▸ Task item: Images are to be dropped, and the rest of the data reproduced exactly.

################

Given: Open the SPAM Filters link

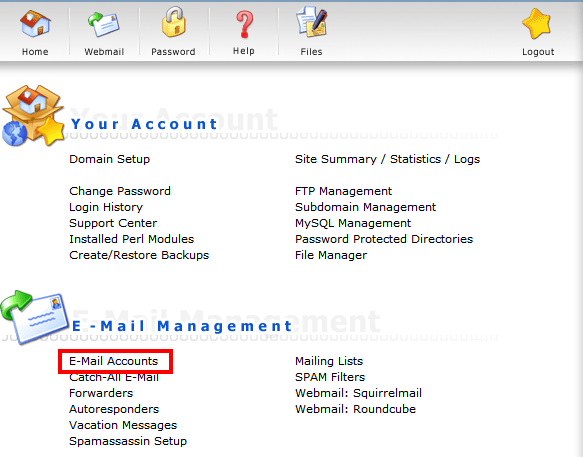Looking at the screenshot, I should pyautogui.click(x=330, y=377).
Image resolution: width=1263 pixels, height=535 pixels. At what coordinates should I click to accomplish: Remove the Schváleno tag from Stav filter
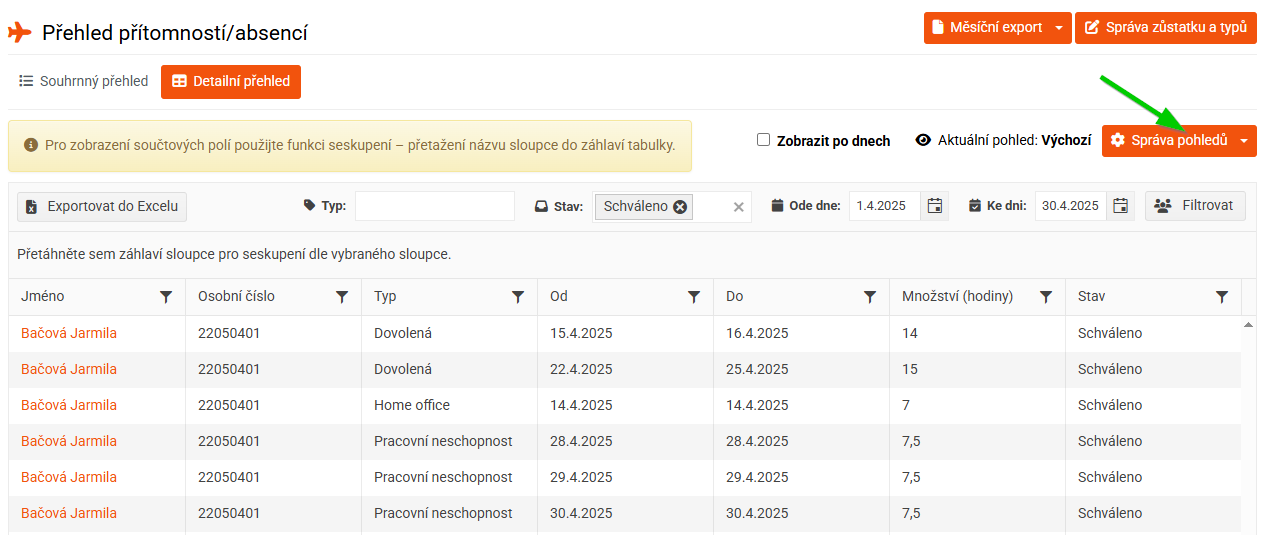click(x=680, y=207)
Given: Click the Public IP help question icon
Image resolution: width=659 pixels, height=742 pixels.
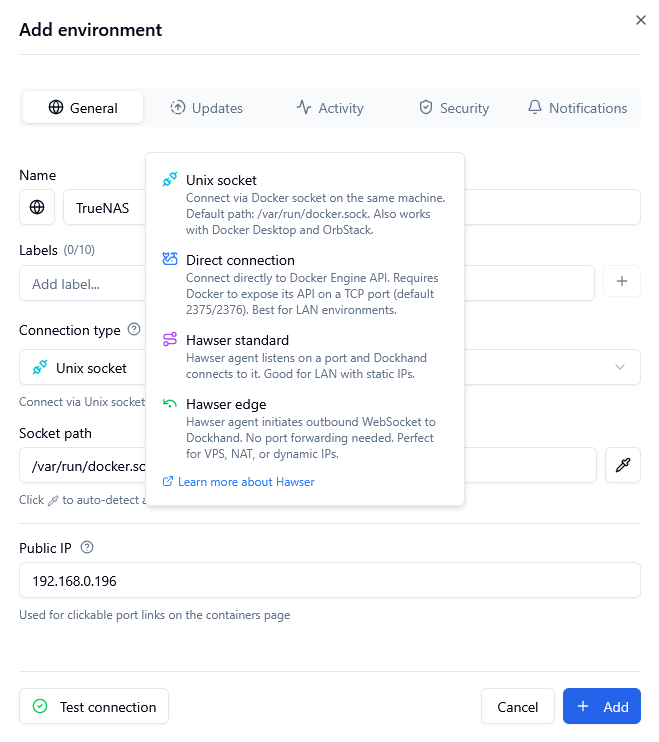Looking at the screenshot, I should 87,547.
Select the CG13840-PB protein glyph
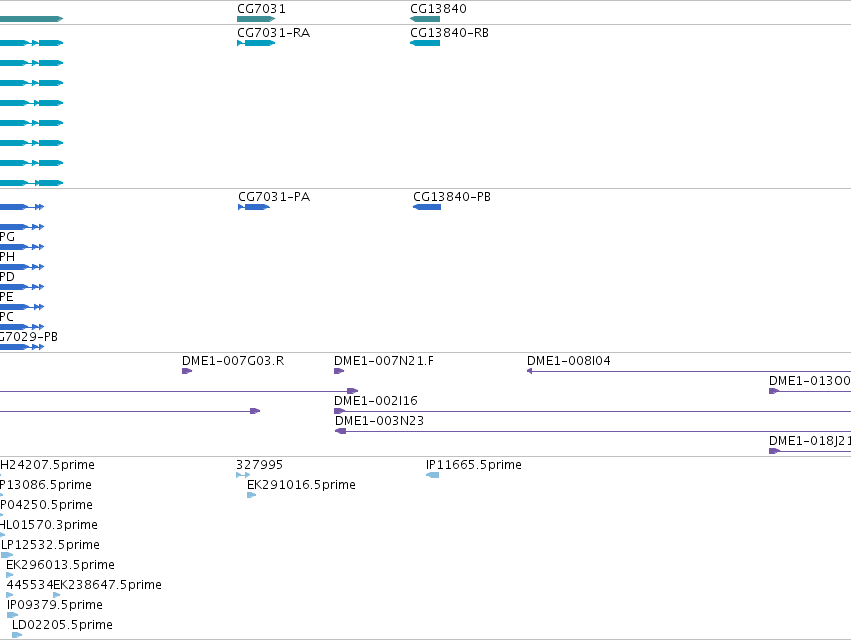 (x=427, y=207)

################

▸ Solved exercise:
Given: Open the SPAM Filters link

Looking at the screenshot, I should pyautogui.click(x=330, y=377).
Image resolution: width=1263 pixels, height=535 pixels. At what coordinates should I click to accomplish: Remove the Schváleno tag from Stav filter
click(x=680, y=207)
Given: Click the Public IP help question icon
Image resolution: width=659 pixels, height=742 pixels.
Looking at the screenshot, I should 87,547.
Select the CG13840-PB protein glyph
 (x=427, y=207)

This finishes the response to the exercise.